◆ 本文
******************************
まず、全寮制である海陽学園と一般的な公立高校を比べてみます。 

  海陽学園 公立高校
授業時間 40コマ/週 34コマ/週
部活動 全員加入 任意加入
ゲーム 禁止(※1) 学外では自由
漫画 禁止(※1) 学外では自由
携帯電話 禁止(※2) 学外では自由
食事 クラスメイト 家族、友達等
休日の過ごし方 校内イベントが多い  自由
異性との交流 困難 自由

 

 (※1)記事によると、ゲームや漫画は「寮内では」禁止と記載されていましたが、学内で許容されているとは考えにくいためゲーム・漫画は一切利用できない環境ではないかと考えられます。

(※2)携帯電話は学内・寮内ともに使用禁止で、学校が管理しているとのことです。

以上の表だけでも、海陽学園では学習時間こそ充分に確保されているものの公立高校と比べると遊べる時間や行動範囲に大きな差があることがわかります。

娯楽の時間を捨ててまで全寮制の中学・高等学校に通うメリットはどのような点にあるのでしょうか。

 

全寮制で「規則の中で他者と折り合いを付ける力」を養成する

海陽学園の中島校長曰く、現在の学生に足りていない能力は「人間力」であるとのことです。ここでの人間力とは、「規則の中で他者と折り合いを付ける力」を意味しています。人間力を養成するためには規則に従い集団生活を営むことが必要であるという信念のもと、海陽学園では全寮制を採用しているとのことです。

たしかに、社会では様々な規則に従わなければならないことが多く、また、気の合わない人と仕事をする機会も少なくありません。社会で人間関係を良好に築くためにも、中高生時代から寮の規則やクラスメイトと折り合いを付ける経験を積み、自己主張をしない許容範囲の広い人間を育てる意義はあるのではないかと思います。

しかし、そのような環境では、自分の頭で物事を考えて行動できる次世代のリーダーは育ちません。

なぜなら、規則を与えることで中高生が思考停止をしてしまうためです。規則に縛られた環境から、既存の価値観に縛られずに物事を多角的に捉えられる次世代のリーダーを生み出せるとは到底思えません。

ゲームや漫画などをはじめから規制するよりも、これらの利用を認めた上で、成績や生活態度が芳しくない中高生に適切な規制を作るほうが教育的であるように思います。中高生と学校側がトコトン話してお互い納得する規制を作るプロセスにより、他者と折り合いを付ける力が育成されるのではないでしょうか。

 

まずは、自己主張をする力を

中高生が養成するべき能力は、他者と折り合いを付ける力よりも、まずは「自己主張をする力」です。

「何で寮でゲームをしたらダメなの?」という疑問に対して学校側が「これは規則だからダメだ」と答えるようであれば、中高生は思考停止状態から抜け出すことができません。

学校側が「ゲームよりも読書感想文を書く習慣を身に付ける方が皆さんの論理的思考力が鍛えられるのでゲームは禁止します」と具体的な主張を行い、中高生が「皆で協力しなければクリアできないゲームを通じて協調性を磨きたいので週に一度だけはゲームをさせて下さい」という屁理屈を返せるくらいの自己主張能力こそ、次世代を担うリーダーに求められるのではないでしょうか。

学校が規則をコロコロと変えるわけにはいきませんが、生徒の状況により臨機応変に変えられる規則を設けることができれば、自己主張能力が養成され、議論を重ねるプロセスのを経て「他者と折り合いを付ける力」が身に付くのではないかと思います。

 

学校の多様化が教育を支える

「どのような人間を育てたいか?」というビジョンを具体的に語る学校が増えれば、学校に多様性が生まれ、教育の質は向上していくのではないかと思います。そして、ビジョンを実現するための「全寮制」であれば、ビジョンに共感した保護者が子どもに入学の選択肢として勧めるはずです。

「グローバル人材」や「協調性」など聞き心地の良いキーワードを並べているだけでは高偏差値の学校から順番に志願者が集まる現状は変わりません。これから生き残る学校は、社会的背景を的確に捉えて、育てたい人物像を語り、具体的な活動と実績を示し続けられる学校であるように思います。
******************************
◆ 提示資料

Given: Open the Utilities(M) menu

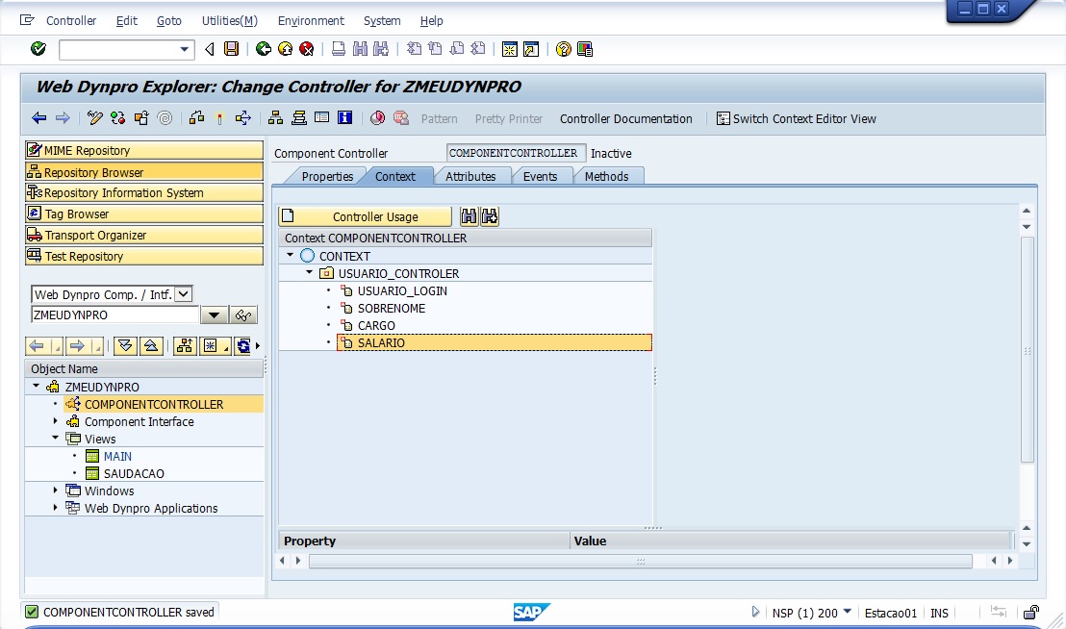Looking at the screenshot, I should (229, 20).
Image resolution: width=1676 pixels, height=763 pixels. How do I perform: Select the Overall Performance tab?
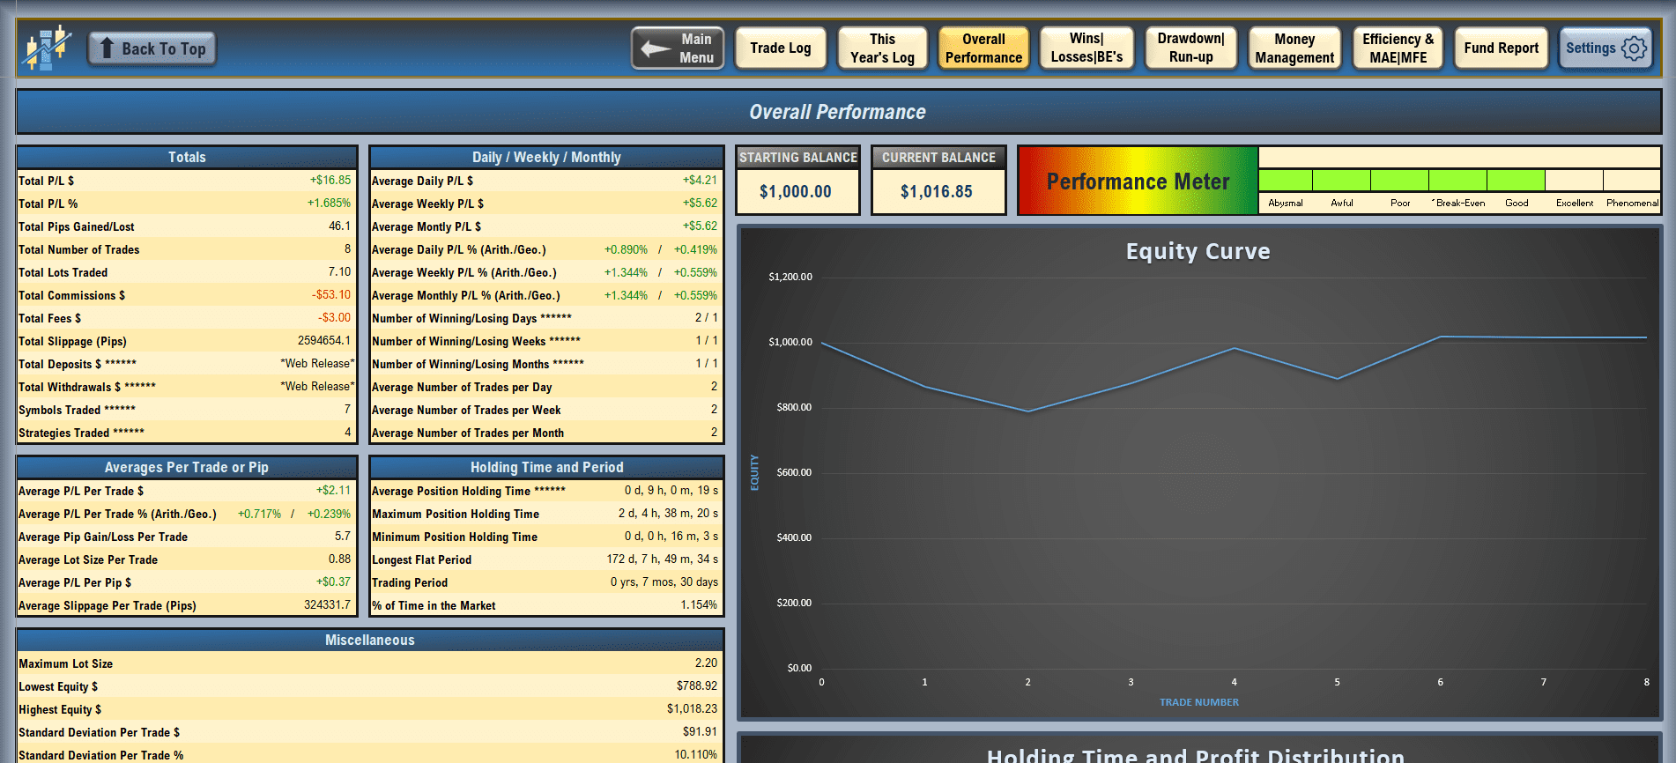(983, 48)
******************************
◆ 課題 A
本文では、規則に縛られた環境では次世代のリーダーが育たないと述べられています。その理由を、本文の説明に沿って1〜3文で説明してください。
◆ 課題 B
本文の表では、海陽学園の授業時間は週に何コマとされていますか。

◆ 解答 A
規則を与えることで、中高生が思考停止をしてしまうためです。そのため、規則に縛られた環境からは、既存の価値観に縛られずに物事を多角的に捉えられる次世代のリーダーは生まれないとされています。

◆ 解答 B
週40コマです。